Kindergarten Toni Buzzeo. (2010). Adventure Annie Goes to Kindergarten. NY: Puffin Books.PenguinGroup. Katie Davis. (2008). Kindergarten Rocks. NY: Voyager Books. Harcourt Inc. Anna Jane Hays. (2007). Kindergarten Countdown. NY: Dragonfly Books. Joseph Slate. (1996). Miss Bindergarten Gets Ready for Kindergarten. NY: Puffin Books. Penguin Group. D.J. Steinberg. (2012). Kindergarten, Here I Come! NY: Grosset & Dunlap. Penguin Group. Natasha Wing. (2001). The Night Before Kindergarten. NY: Grosset & Dunlap.Penguin Group.
When I was a Kindergarten teacher and then administrator/supervisor of early childhood programs, I found that children and families who are beginning Kindergarten need some support as the transition to school begins. Perhaps your child or you participated in an orientation during in the spring, to your child that was too long ago to remember and to lessen fears. Here are some ‘Tips’ that you may find helpful.

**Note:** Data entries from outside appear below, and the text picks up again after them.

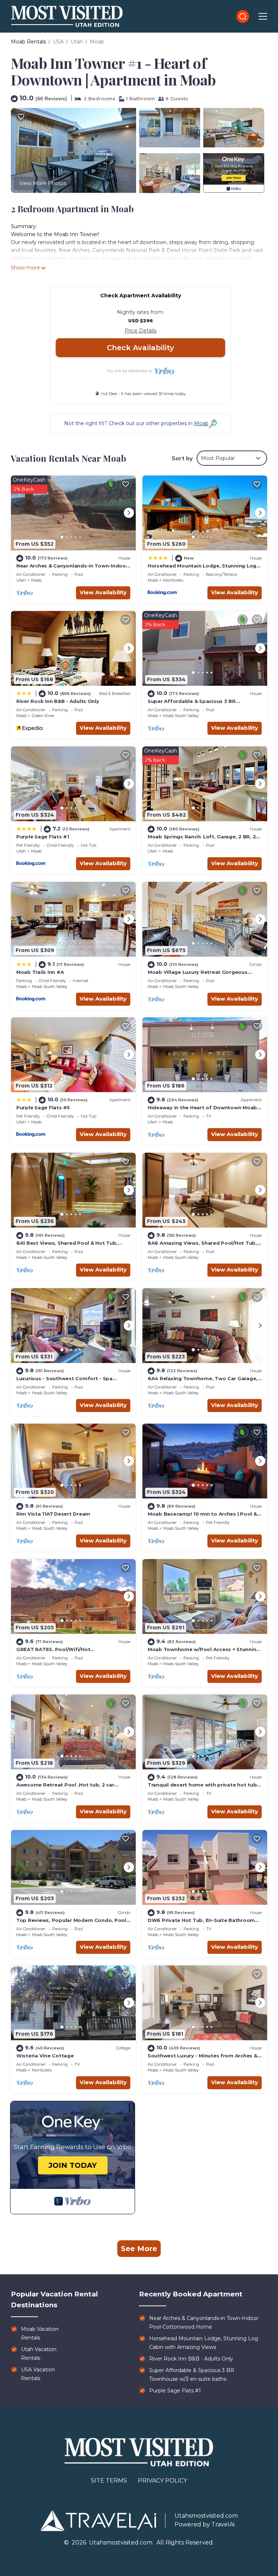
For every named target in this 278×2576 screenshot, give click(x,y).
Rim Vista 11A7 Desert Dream (53, 1514)
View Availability (103, 592)
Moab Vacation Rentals (40, 2333)
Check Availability (140, 347)
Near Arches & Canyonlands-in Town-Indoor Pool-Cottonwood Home (203, 2322)
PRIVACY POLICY (162, 2480)
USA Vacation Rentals (38, 2374)
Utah (77, 41)
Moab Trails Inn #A (40, 972)
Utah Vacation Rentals (38, 2353)
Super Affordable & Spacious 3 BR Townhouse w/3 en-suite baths (191, 2374)
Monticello (173, 580)
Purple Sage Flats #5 (43, 1107)
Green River (43, 715)
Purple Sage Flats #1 (42, 836)
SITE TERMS (109, 2480)
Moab (97, 41)
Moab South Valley (181, 715)
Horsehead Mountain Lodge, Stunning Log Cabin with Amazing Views (203, 2342)
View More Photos (42, 183)
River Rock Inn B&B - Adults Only (57, 701)
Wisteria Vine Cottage (45, 2055)
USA (58, 41)
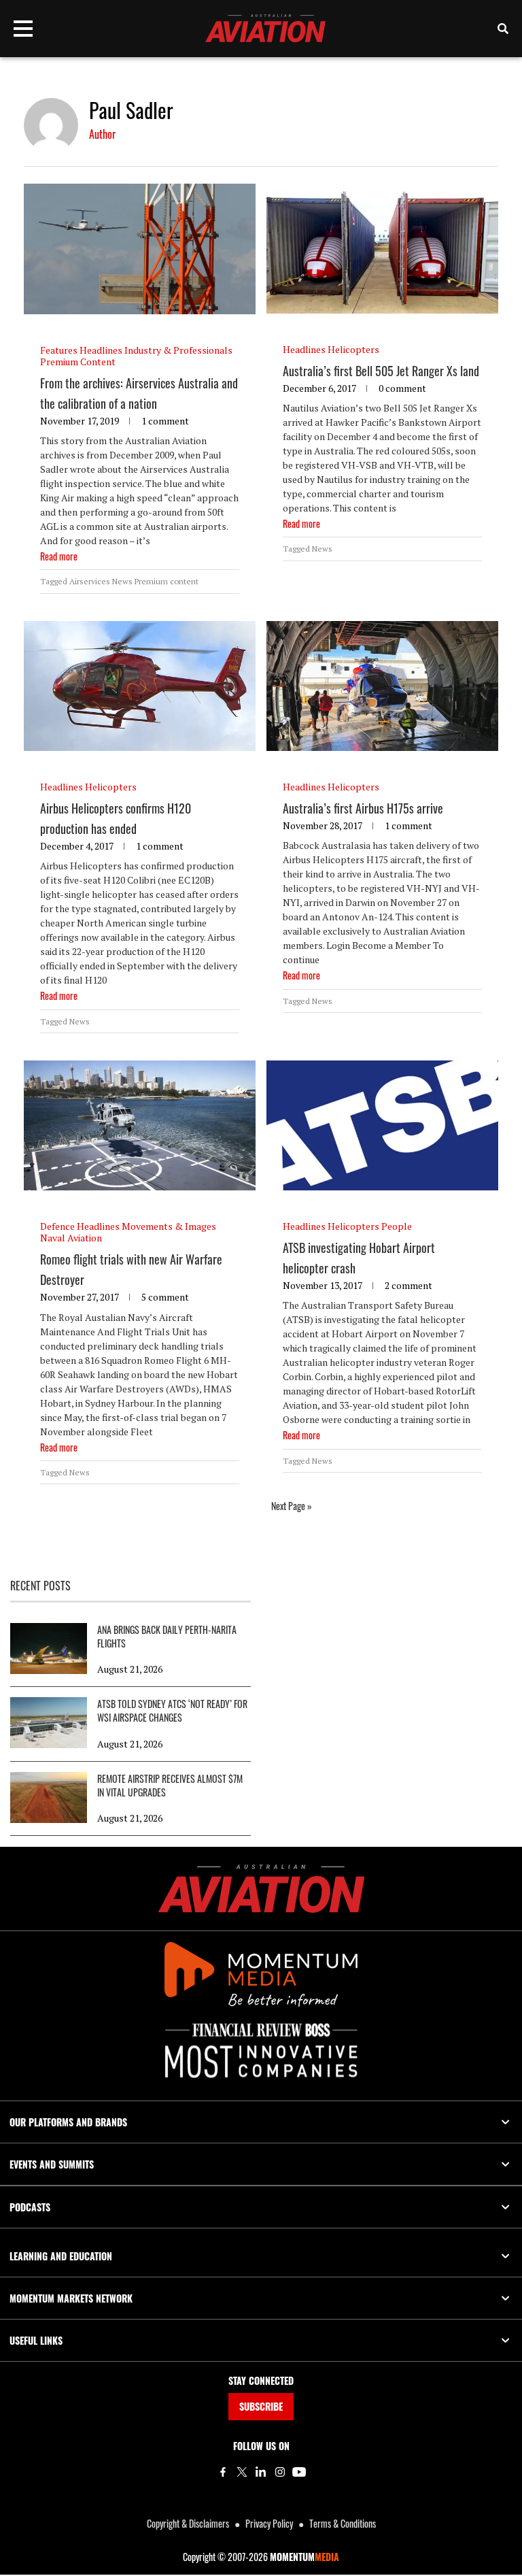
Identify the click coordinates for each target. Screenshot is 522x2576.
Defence (57, 1226)
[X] (242, 2472)
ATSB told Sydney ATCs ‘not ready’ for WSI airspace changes (172, 1710)
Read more (58, 556)
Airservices (89, 581)
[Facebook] (223, 2472)
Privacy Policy (269, 2523)
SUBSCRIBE (261, 2406)
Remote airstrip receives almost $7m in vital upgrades (170, 1785)
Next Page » (291, 1506)
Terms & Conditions (342, 2523)
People (396, 1226)
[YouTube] (299, 2472)
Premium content (166, 581)
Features (58, 350)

1.Tour the school with your child prior to the school year beginning. Try to learn the name of your child’s teacher and write an introductory letter from both you and your child. Ask the principal or secretary to mail it to her; the school probably has a policy of not releasing her address.
2.Go to the school and ask the principal or secretary for a quick tour. Learn as much as you can about the routines such as where the restrooms are (often a child’s concern), where and how lunch is handled, where the buses arrive and pick up at the school, etc…
3.Have a couple of fun hours for you and your child shopping for school supplies
4.Lay out clothes the night before school starts, have extra time on the morning school starts—do not be rushed. Know that your child may not sleep well or want to eat that morning.
5.If your child cannot express herself in English, recognize that a parent should stay with the child the first one or two days. The parent who stays does not have to understand or speak English. The parent’s presence is a reassurance that everything is okay and the parent can help the child understand transitions and routines.
6. Give your child a personal item of yours, such things as a bracelet, purse, key chain serve as a concrete reminder that you will see her at the end of the day. Let the teacher know that you have given your child this item and it is okay for her to have it.
7.Always, always say “Goodbye” to your child. Remember, your child is sensitive to your feelings. If you are stressed, or emotional, ‘put on a reassuring face’.
8.If your child is crying while getting on the bus, or when you take her into the classroom, chances are that she is playing in the next five minutes. Rather than you being upset and feeling guilty all day, call the school and ask the secretary to check on how and what your child is doing.
9. Know that when go to pick her up or see her at the end of the day, she may begin crying when she sees you. I think this behavior is an emotional release from the day, even though she has had a lot of fun.
10.You may reach a point where talking about the next day, just does not seem to do much good. I believe you simply state, “You have a job and that is to go to Kindergarten. I have a job and that is to go to work (or whatever you have to do during the day). I am sure you will have a fun day.” Talking over and over about it is fairly useless—it is difficult to convince a child going through a transition of separation that everything is going to be okay.
11.After a full week, expect the next Monday will be a more stressful start. You will see this lessen on Mondays after a few weeks.
12.When your child is not present, contact the Kindergarten teacher and ask how she is doing. Keep the communication lines open between you and the teacher.
13.This last tip is for you. Try not to feel guilty. A good school experience leads to a child’s optimal development and offers positive activities and relationships.